== EXERCISE OBJECTIVE ==
Reproduce precisely the lines of the material below from the line containing "At what coordinates" up to and including its last line. Pictures must not be copied.

---- RECORDS

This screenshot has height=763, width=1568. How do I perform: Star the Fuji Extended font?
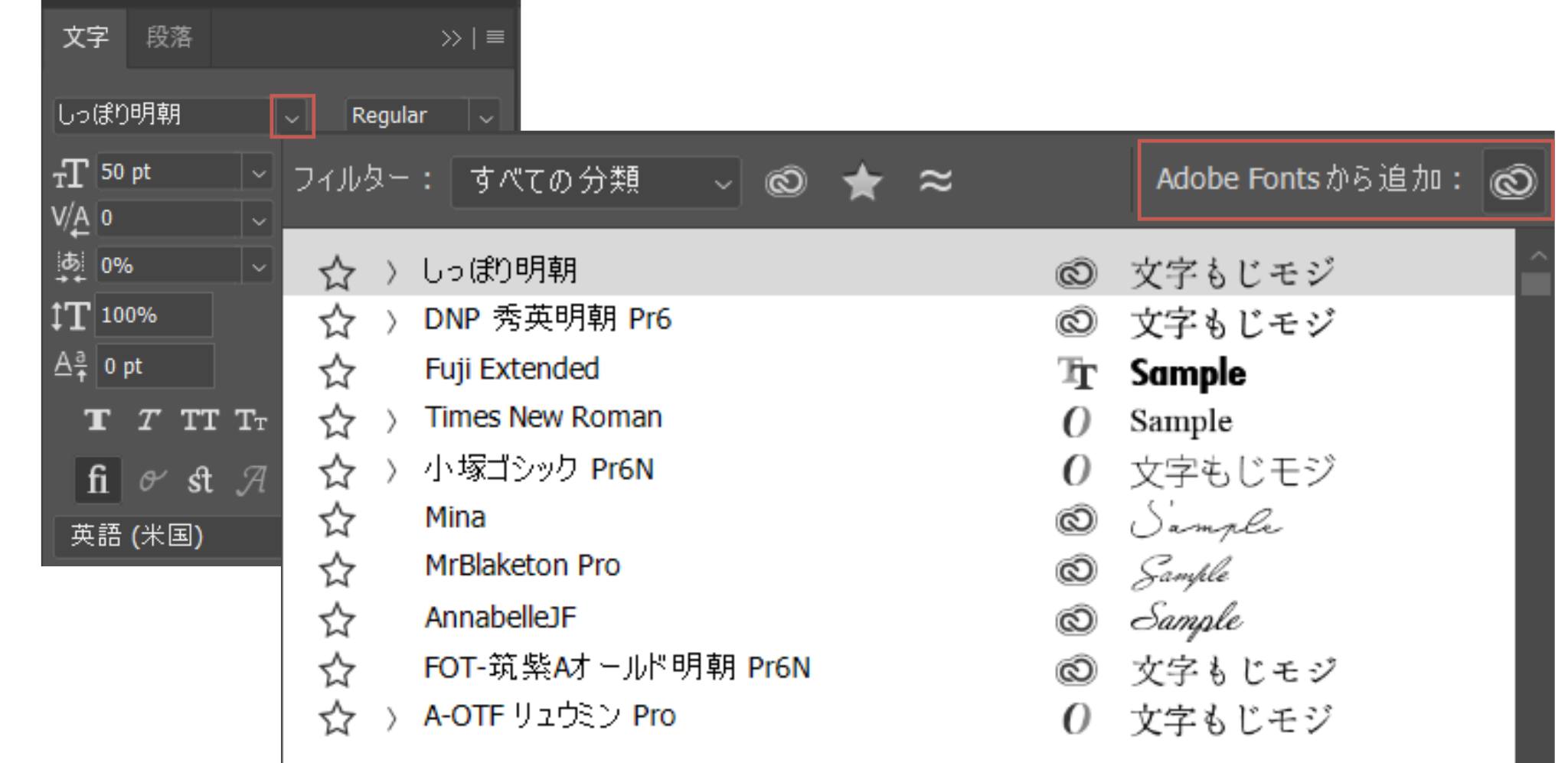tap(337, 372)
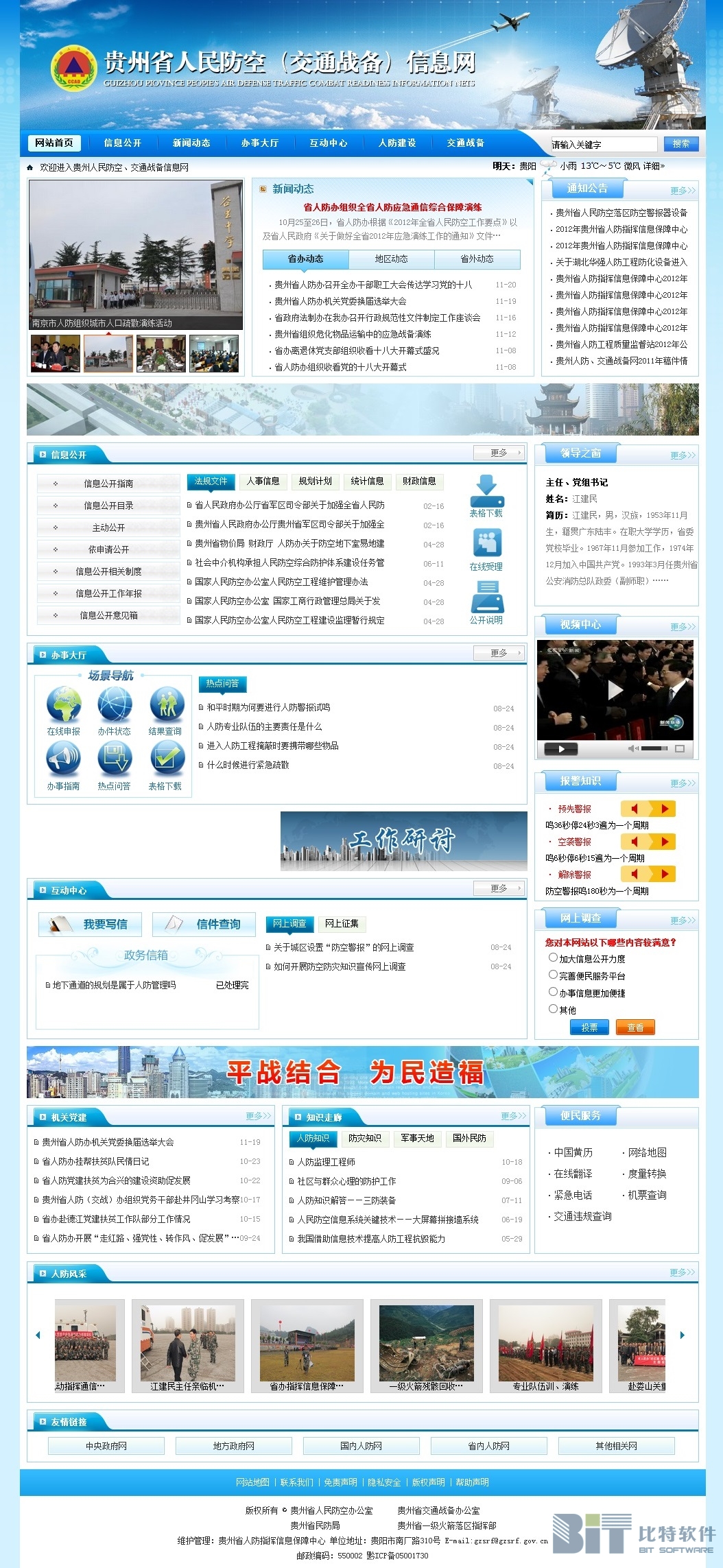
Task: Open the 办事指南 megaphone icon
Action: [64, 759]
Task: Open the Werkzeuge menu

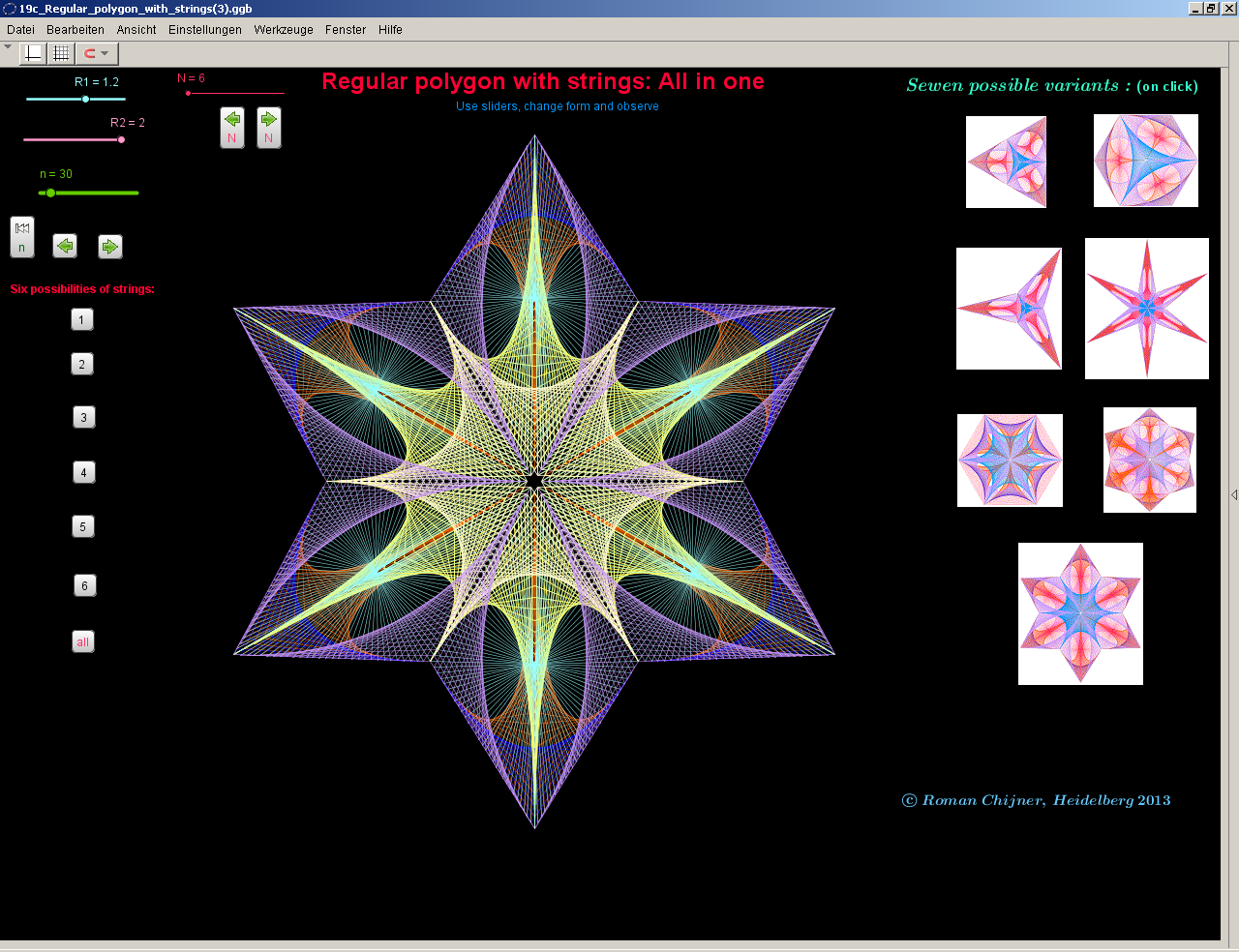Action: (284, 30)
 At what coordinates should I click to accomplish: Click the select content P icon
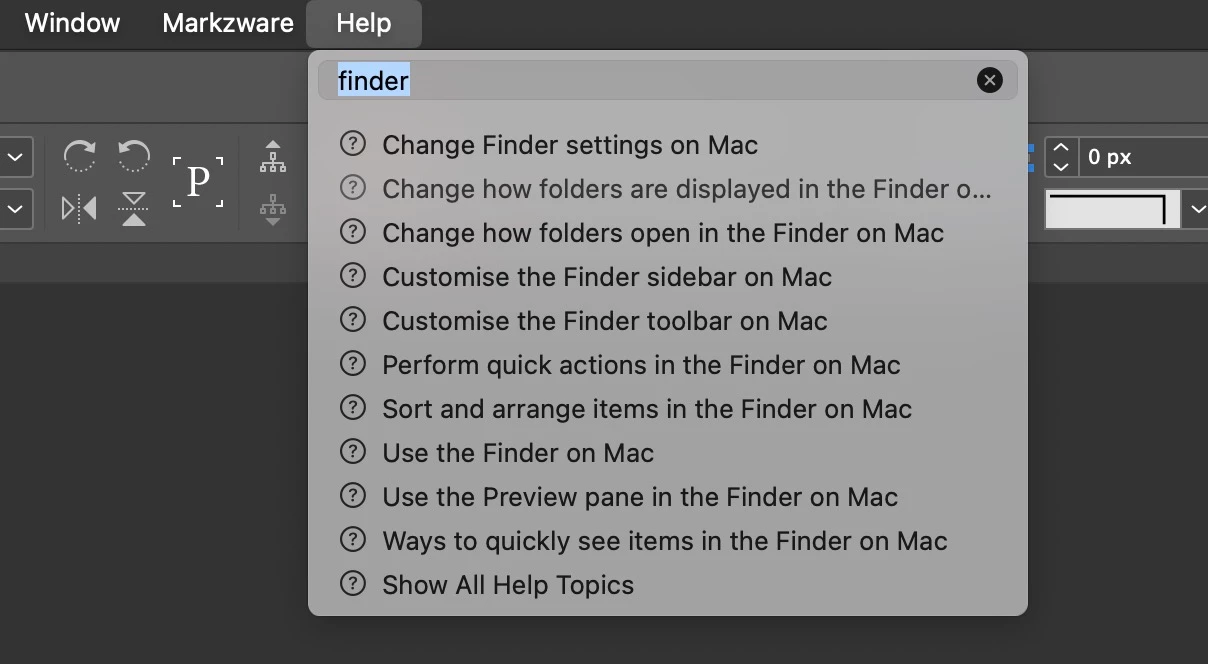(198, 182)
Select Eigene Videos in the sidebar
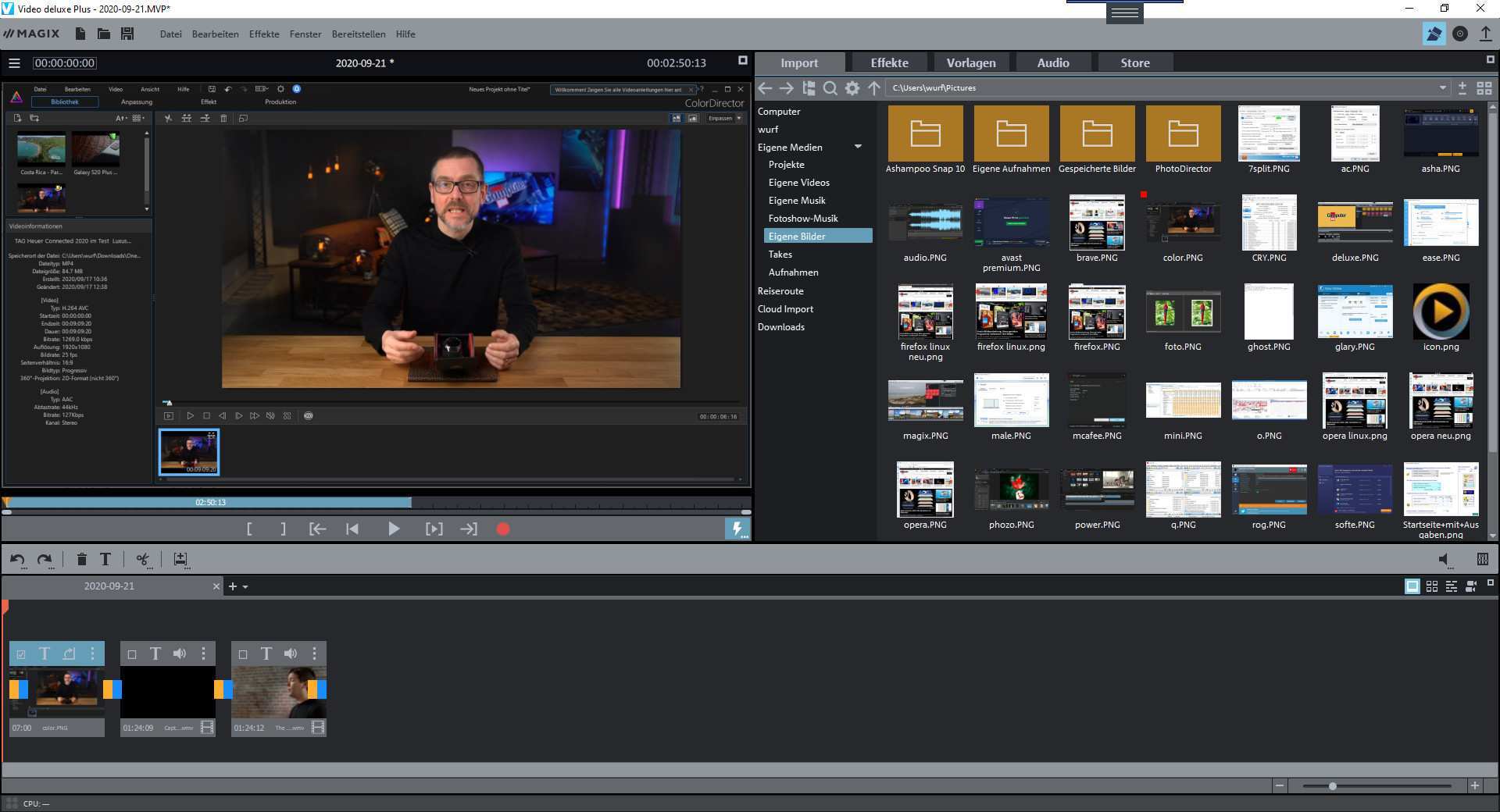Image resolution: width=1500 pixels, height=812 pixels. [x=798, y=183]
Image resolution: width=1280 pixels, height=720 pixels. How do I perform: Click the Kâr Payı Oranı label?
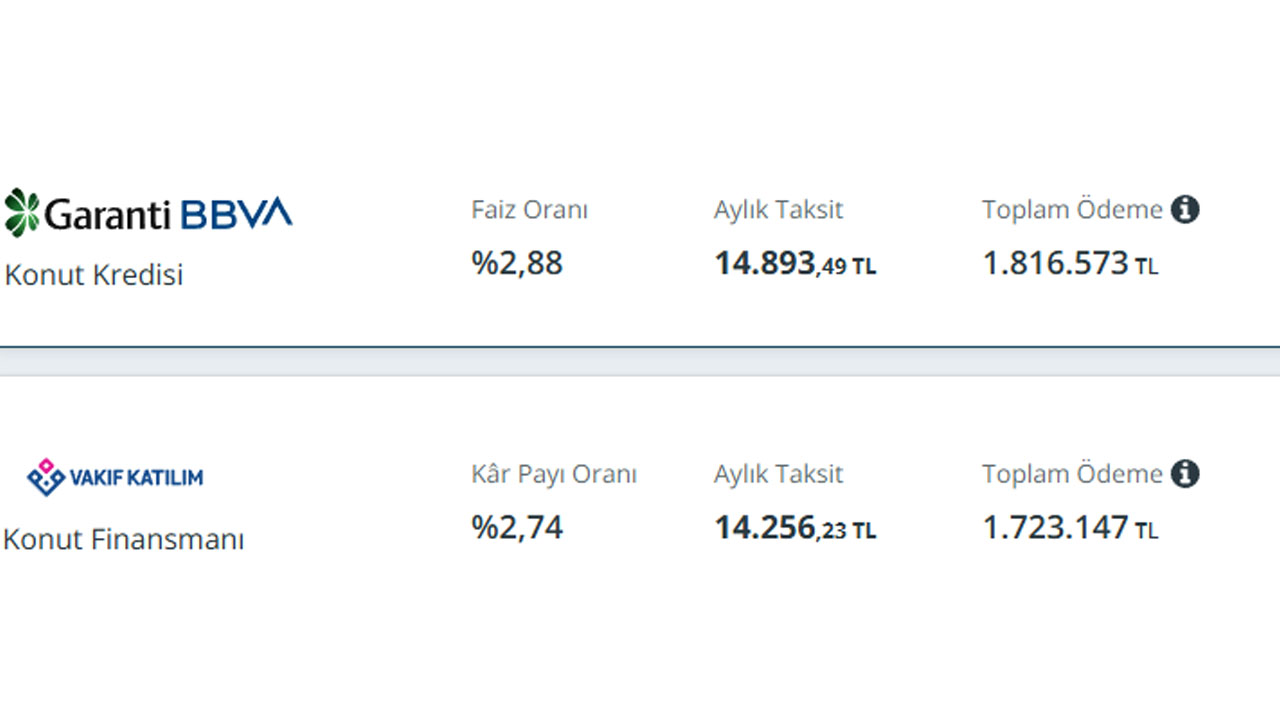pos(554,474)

--------

== TASK RESPONSE ==
 At what coordinates should I click to accomplish: Click the select content P icon
(198, 182)
Select Eigene Videos in the sidebar
Image resolution: width=1500 pixels, height=812 pixels. [x=798, y=183]
Image resolution: width=1280 pixels, height=720 pixels. How do I perform: Click the Kâr Payı Oranı label?
pos(554,474)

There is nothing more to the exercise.